Kahoolawe visit validates kuleana in island restorationOctober 21, 2010, 5:00 AM HST · Updated October 21, 9:53 AM 0 Comments
The Council for Native Hawaiian Advancement (CNHA) recently traveled to Kahoolawe island off the coast of Maui. 17 participants, including CNHA board members, staff, and VISTA volunteers, all made the voyage to better understand the cultural significance of aloha aina, caring for the land.
“Our work is generational,” explained Michael Nahoopii, Kaho‘olawe Island Reserve Commission (KIRC) Executive Director and CNHA board member. “The importance of restoring Kahoolawe is about the future for our people.
What we do today in preserving and healing this island lays the foundation for enriching the next generations of Native Hawaiians.” KIRC accepts volunteers to assist in the restoration of the dry and rugged island, which has endured everything from 500-ton TNT detonations to invasive flora and fauna species throughout its history.
“I first visited Kahoolawe nearly 30 years ago and I am amazed to see how the island’s environment has improved,” said Gary Gill, Program Director at the Blue Planet Foundation and a member of CNHA’s Advisory committee. “What was a junkyard of bombs and scrap metal has been cleaned up. Now, native plants are growing in what was a vast, barren swath of red dirt. This immense improvement is a testament to the hard work of the KIRC, the Protect Kaho‘olawe ‘Ohana and their committed volunteers.”
Throughout the four day trip, participants helped to prepare the kahua lele, a site overlooking Honokanaia Bay, where an awa ceremony to commemorate 20 years since the United States military halted its use of the island is planned for later this year. Other activities included gathering coral, planting pili grass, laying erosion prevention matting, and staking irrigation line for native plants.

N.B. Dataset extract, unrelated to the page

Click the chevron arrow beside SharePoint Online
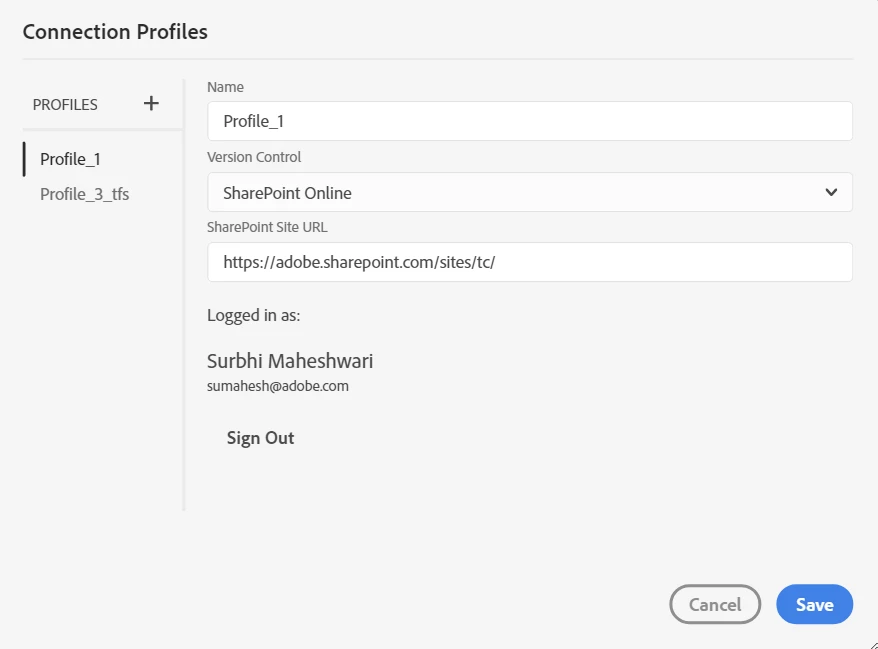 click(x=831, y=193)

Accompanying the group was Atwood (Maka) Makanani, who generously shared his extensive knowledge about the cultural history and sacredness of the island.
“This trip became such a fulfilling and enriching experience as a direct result of having Maka with us,” remarked Michelle Kauhane, CNHA board member. “His knowledge and passion helped us to connect more deeply with one another, with ourselves and with the aina.”
At the conclusion of the trip, participants expressed their gratitude for the guidance and wisdom of Atwood and Nahoopii, as well as the graciousness of the rest of the KIRC staff. Several were moved to tears as they reflected on how the voyage had validated their understanding of what it meant to be connected to the land, and the responsibility, or kuleana, they had to bring both the island and, in a broader sense the Native Hawaiian culture, back to physical and spiritual health. All agreed that the trip to Kahoolawe was an enriching journey they will carry with them for years to come.